Best answer: The photo you linked is a mosquito bite. I'm not sure of your location, but I have found in my area, which is currently well below freezing and snow-covered, I still get house flies in my house because sometimes I need to bring things into the house that used to be outside (such as firewood) and the flies were sleeping on the firewood unbeknownst to me. They get warm in the house, and then buzz buzz buzz. It is possible that this has happened in your case with mosquitoes (which have also been present in my house this winter).
posted by tempestuoso at 10:34 AM on January 19, 2016 [8 favorites]


Best answer: That does look like a mosquito bite, and fwiw -- in Wisconsin we have also had mosquitoes in the house in the winter.

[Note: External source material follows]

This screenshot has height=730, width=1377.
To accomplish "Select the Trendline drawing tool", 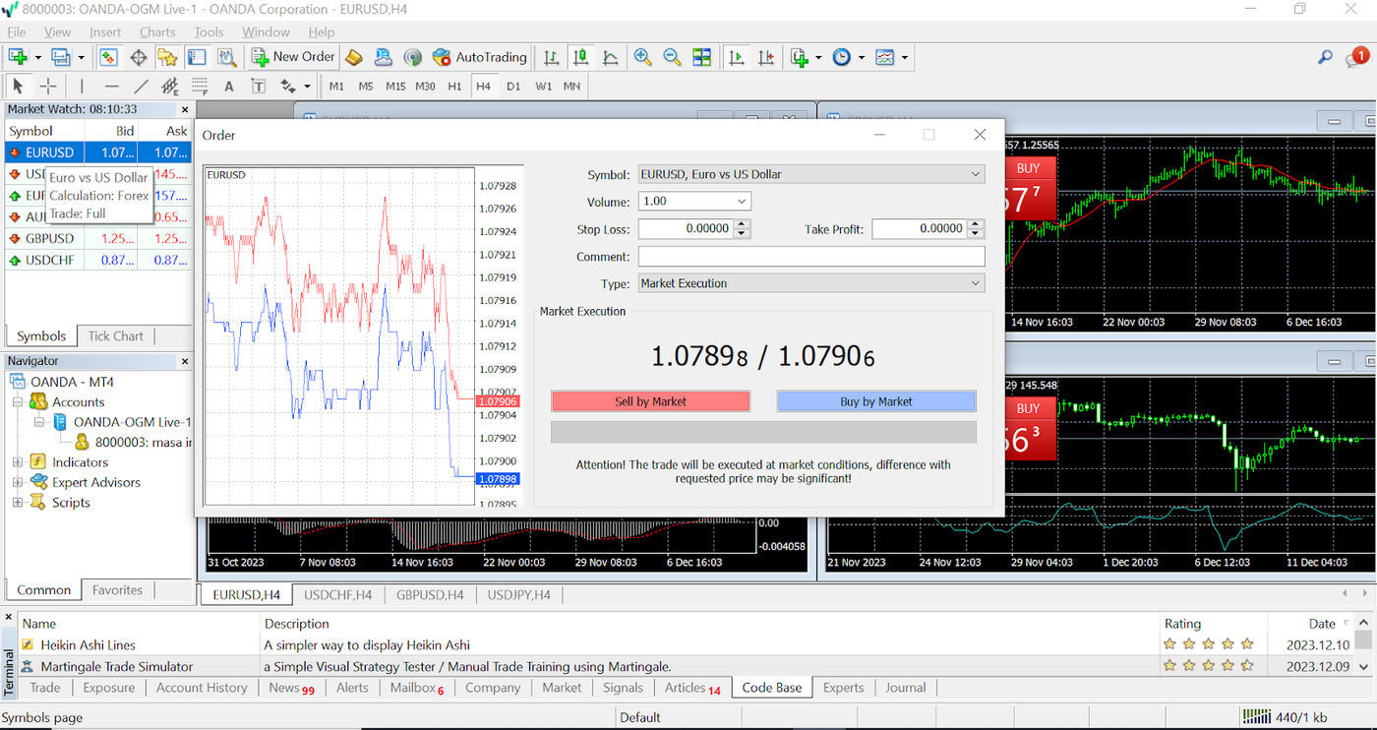I will (141, 87).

If it is a rogue mosquito or three overstaying their seasonal visit, there's not much you can do about the stragglers living in your house in the cold months; they'll eventually die off on their own unless you have a source of open water somewhere where they're breeding (check for puddles near leaky basement pipes, standing water in basement drains, pet water bowls that don't get regularly emptied, etc.) If it is mosquitoes, sleeping with a fan blowing on you will help because they won't be able to fly properly in the breeze.
posted by cuddles.mcsnuggy at 12:05 PM on January 19, 2016 [3 favorites]

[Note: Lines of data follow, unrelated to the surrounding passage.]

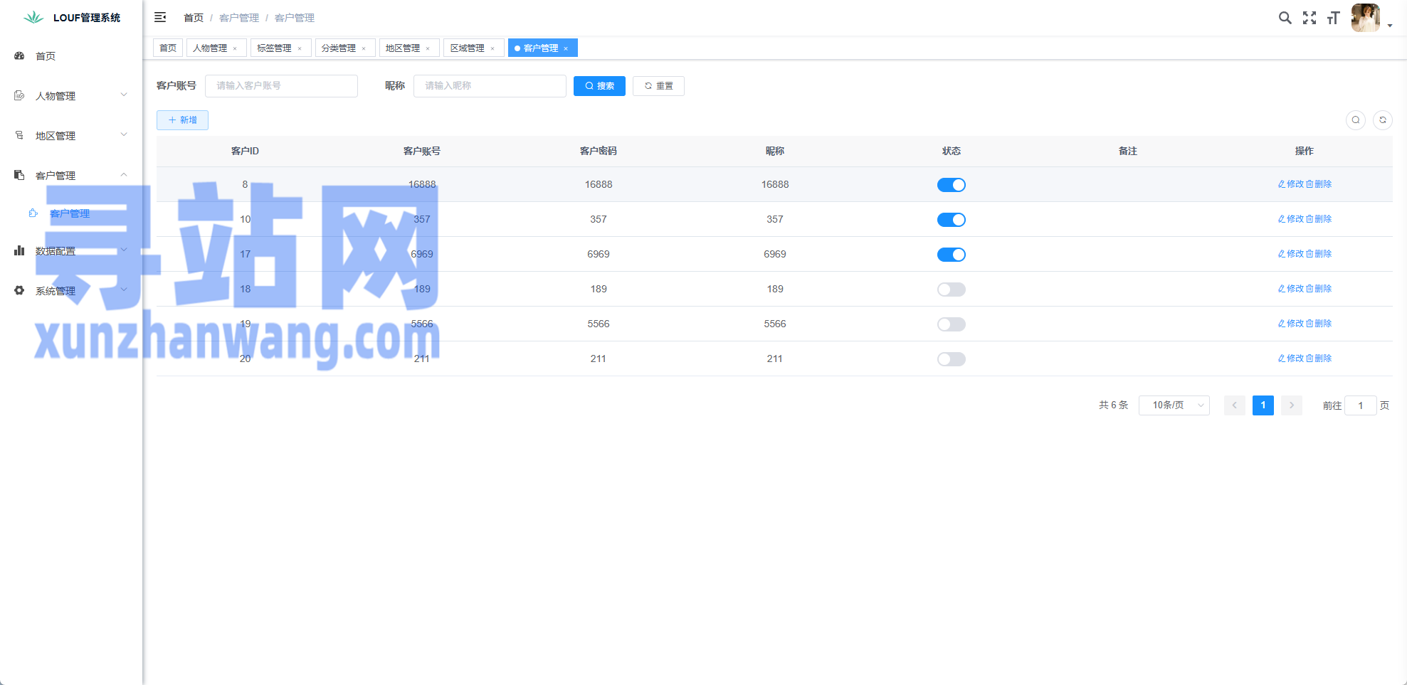Viewport: 1407px width, 685px height.
Task: Refresh the table with the round refresh icon
Action: [x=1382, y=120]
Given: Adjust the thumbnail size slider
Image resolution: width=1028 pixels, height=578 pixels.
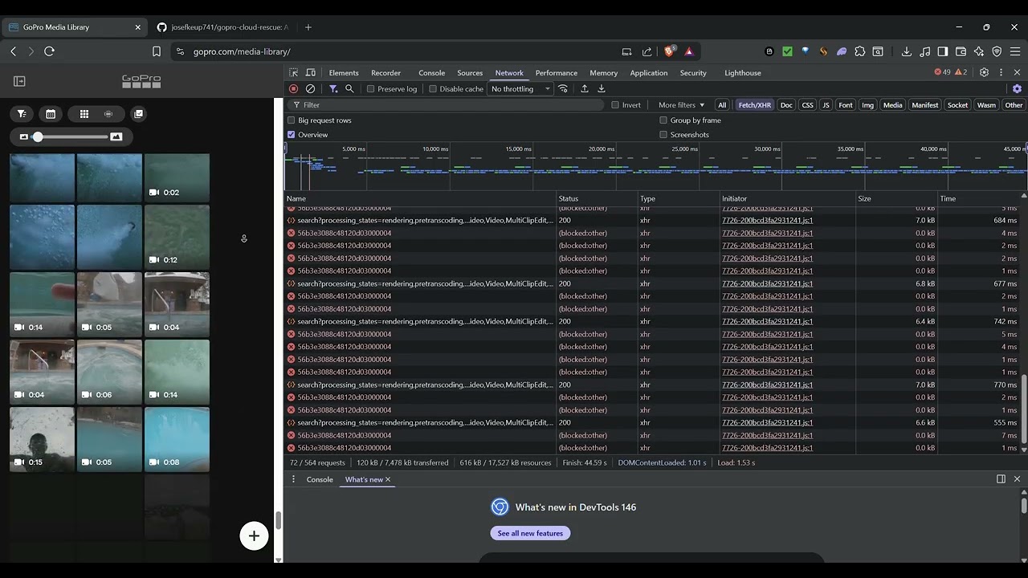Looking at the screenshot, I should click(38, 137).
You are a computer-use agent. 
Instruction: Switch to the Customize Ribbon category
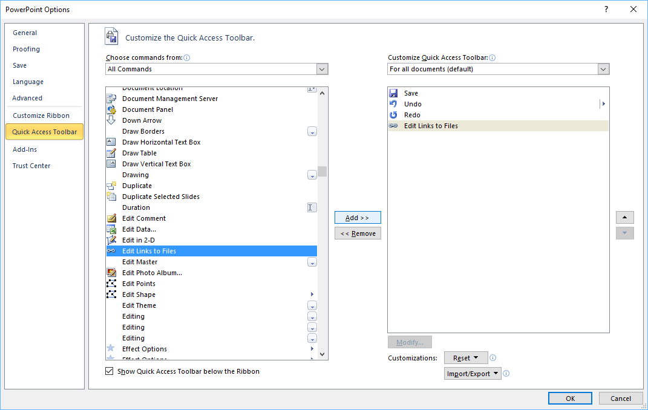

Is your bed near a window, or do you ever have a problem with rats/mice coming into the house? I once had a nearly identical problem, also in the winter, and it turned out to be bird mites, since my window opened out onto the roof near where birds landed (rat mites are very similar).

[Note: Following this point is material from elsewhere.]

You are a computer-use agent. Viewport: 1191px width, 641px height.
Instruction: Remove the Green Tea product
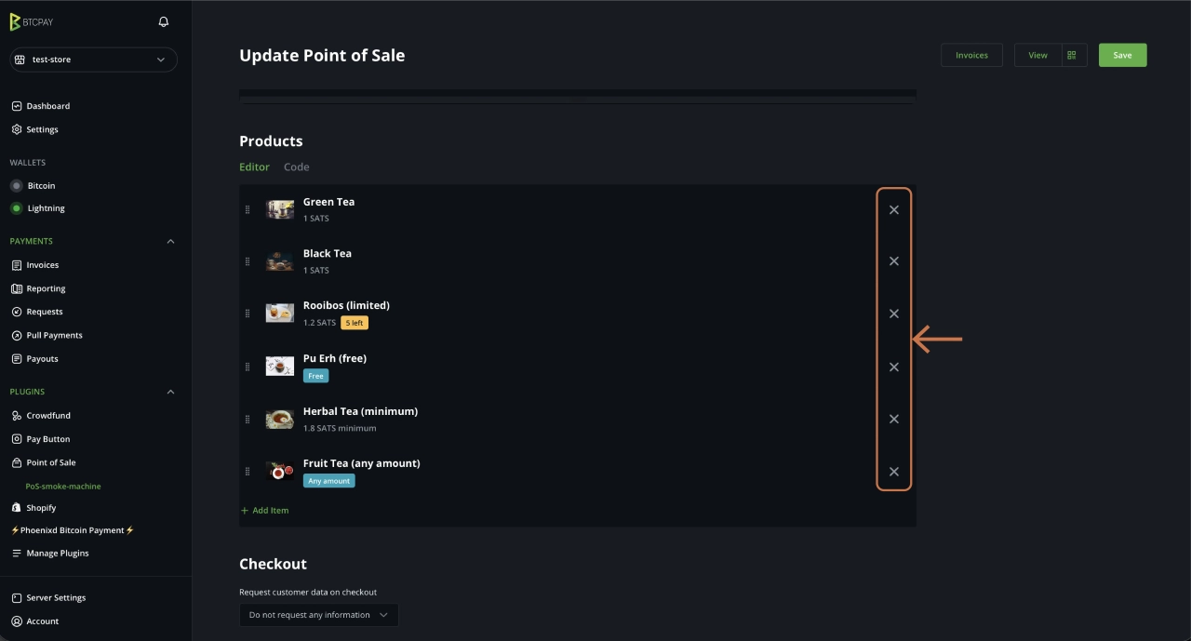tap(893, 210)
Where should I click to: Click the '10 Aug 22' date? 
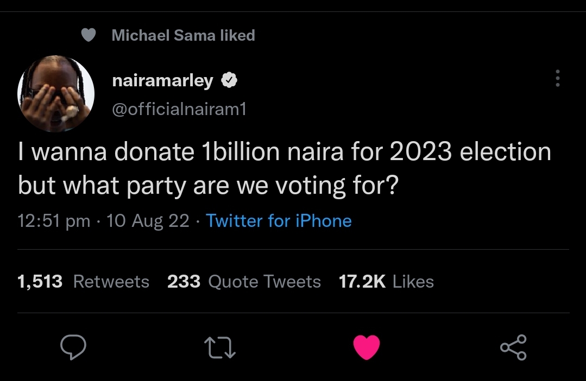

My solution was to spray a fairly serious pesticide around the outside of the window frame, close the window permanently, and dust the sill with diatomaceous earth. I also put some flashy tape on the roof to discourage the birds. If the issue is rat mites, it may take more sleuthing to find out where the rats/mice are getting in. I was lucky in the sense that birds are much easier to scare away.
posted by SamanthaK at 12:09 PM on January 19, 2016


I was going to suggest mosquito too. If you want, get sticky traps and lay them out under/near the bed and see what you catch. If it's a mosquito it'll die after a few days.
posted by Toddles at 5:58 PM on January 19, 2016


Indoor mosquitoes suck. You've got to cover all the drains in your sinks, tubs, showers, etc. and keep your toilet lids down to cut off their water supply so they don't breed. These covers are good and worked for me when I had indoor mosquitoes.
posted by Jacqueline at 8:48 PM on January 19, 2016


If it is a mosquito, you can try looking for it and killing it manually (as opposed to with an insect spray or similar). I get furious with mosquitoes in my three year-old's room so what I do is close the door and get a hand towel and hit everything with it: bed, curtains, the general bookcase area, corners, etc. (to "wake it up"). Then sit very still and look at the lighter surfaces until I spot it. Then I kill it with said hand towel. Just my method but it could work for you if you're patient and obsevant. Whole process usually takes me 3-10 minutes.
posted by CrazyLemonade at 1:46 AM on January 20, 2016


Just want to add to the good suggestions everyone else has had here about fleas or mosquitoes (I'd vote mosquitoes too, given where you describe the bites happening) that sometimes bites can take several hours to develop on your skin after when you're actually bitten. The visible bite that itches is a reaction that you develop, so you might not even be being bitten in bed.